Lowering of bioactivity degree due to crystallization is the main problem in the preparation of glassy-crystalline materials [15]. In the extreme case, crystallization can convert a bioactive material into an inert one [16]. Hence, it is necessary to design the controlled glass crystallization process properly to obtain the material of predetermined texture.

To achieve the above aim detailed information about precursor glass of glass-crystalline material is required. Structural research of silicate and silicate–phosphate glasses, which have been conducted in our team for many years, allowed us to determine that they are characterized with domain structure, and its size is exceeding single tetrahedron—middle range arrangement [e.g., [1721]]. Knowledge of domains’ structure has essential meaning for directed crystallisation of glass since devitrification of glass is based on reorientation of domains during annealing [22]. Domains can be treated as crystallization nuclei, which will decide of type of crystallizing phase [23]. Heterogeneity of glasses may also occur macroscopically as glass phase separation phenomenon. The glass phase separation in silicate–phosphate glasses of NaCaPO4–SiO2 system is revealed through occurrence of two glassy phases—spherical inclusions distributed in matrix [19, 24, 25]. Detailed spectroscopic and microscopic studies of glasses of NaCaPO4–SiO2 system with various additives (K2O, MgO, and Al2O3) allowed us to specify the influence of each ion for their structure and texture. Especially interesting seems the influence of aluminium ions on chemical composition of matrix and inclusion. Even a small addition of Al3+ (5% AlPO4) leads to inversion of chemical composition of matrix and inclusion [19, 26]. It has been shown that the exchange of alkaline ions (Na+ for K+) or alkaline earth ions (Ca2+ for Mg2+) has impact on boundary at which occurs the inversion of chemical composition of both the matrix and inclusion. In glasses of NaCaPO4–SiO2–AlPO4 and (Na,K)CaPO4–SiO2–AlPO4 systems, it happens after exceeding 25% NaCaCaPO4 or (Na,K)CaPO4; however, in glasses of KCaPO4–SiO2–AlPO4, NaMgPO4–SiO2–AlPO4, and Na(Ca,Mg)PO4–SiO2–AlPO4 systems, it occurs after exceeding 35%, respectively, in glasses of KCaPO4, NaMgPO4, and Na(Ca,Mg)PO4 [19, 2628].
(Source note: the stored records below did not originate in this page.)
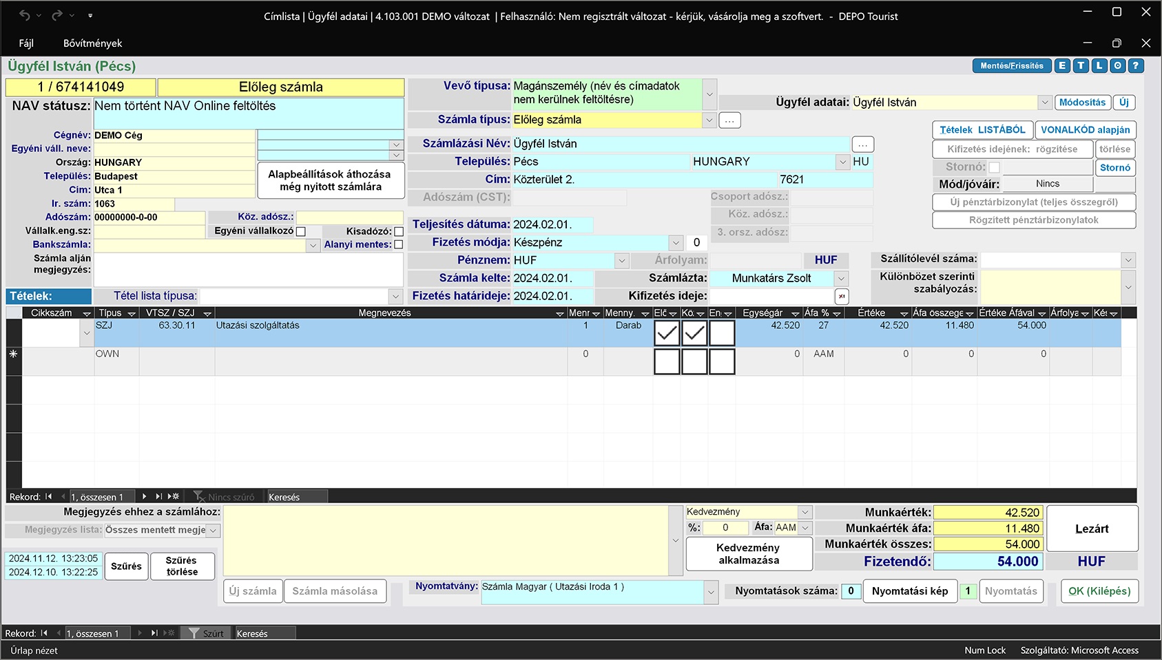Click the clear icon beside Kifizetés ideje

click(x=841, y=297)
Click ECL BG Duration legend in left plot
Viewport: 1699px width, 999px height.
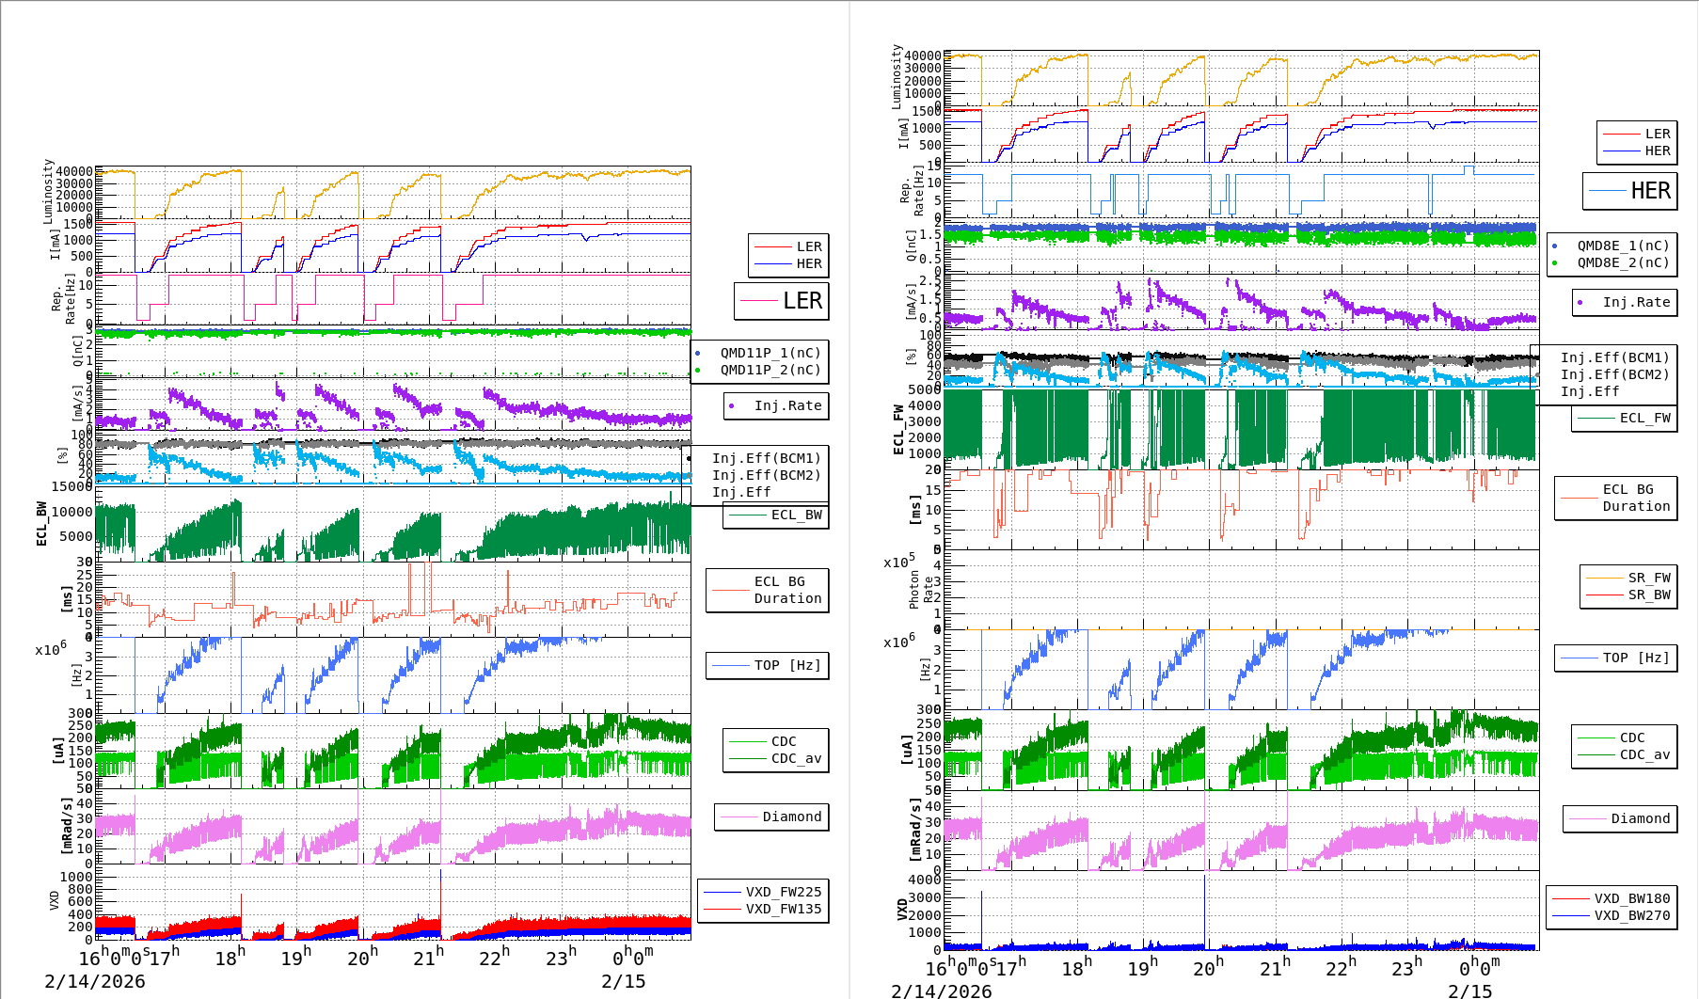tap(786, 590)
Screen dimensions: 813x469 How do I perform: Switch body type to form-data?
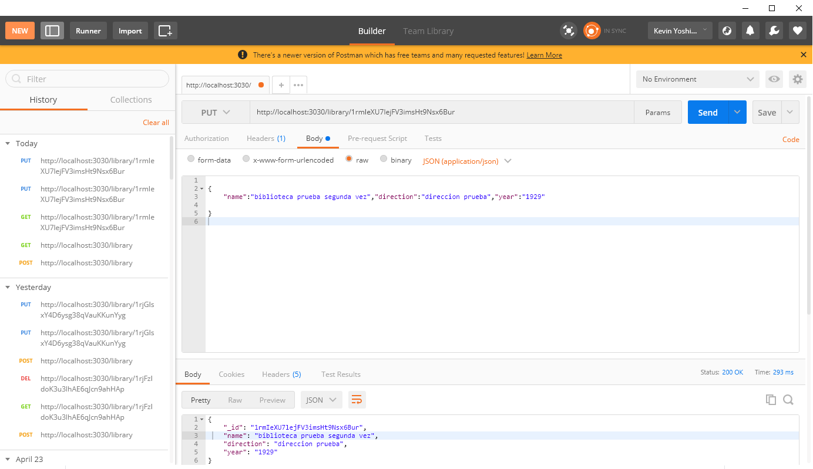190,160
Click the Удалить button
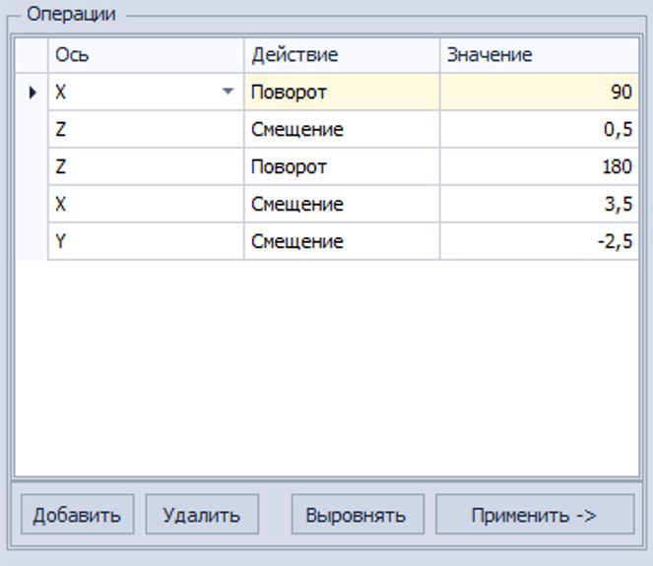This screenshot has width=653, height=566. click(x=202, y=514)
Knowledge of structure and texture is necessary during planning of directed crystallization of glasses. Of course one must also know the thermal properties of glass. The thermal properties of phosphate silicate glasses with different additives were analyzed by Stoch [29] and Wacławska and Szumera [3032]. Thermal activity of silicate–phosphate glasses modified by the addition of modifiers in the form of CaO, MgO, Fe2O3, and MnO2 were explained on the basis of crystallochemical factors connected with the strength of the chemical bonds between the oxygen atoms and framework-forming components and modifiers. Authors according to the conception of multistage crystallization suggest that the oxygen bridges formed as a result of introducing into the silicate–phosphate structure modifiers are characterized by some strengths of bonds with oxygen atoms. The smaller the difference in the ionicity of the analyzed bonds, the lower is the strength of the oxygen bridges, and hence the easier the breaking of the bonds between them as a result of crystallization process. Therefore, in the crystallization process, there participates that part of components of the glass structure bonds of which can be broken most easily.

The glass phase separation can be beneficial for obtaining glass-crystalline materials because it gives potential abilities to reduce the problem of uncontrolled growth of crystalline phases during devitrification. Phase boundaries between inclusions and matrix can be a barrier, limiting expansion of crystals during devitrification.

Experimental

To conduct the research, glasses of NaCaCaPO4 system with different ions (K+, Mg2+, and Al3+) with compositions included in Table 1 were chosen. In the case of glasses containing aluminium ions, glasses in which the earlier mentioned inversion of chemical composition already occurred were chosen. Such selection causes that compositions of matrices and inclusions of glasses containing Al3+ ions and those not containing them are similar.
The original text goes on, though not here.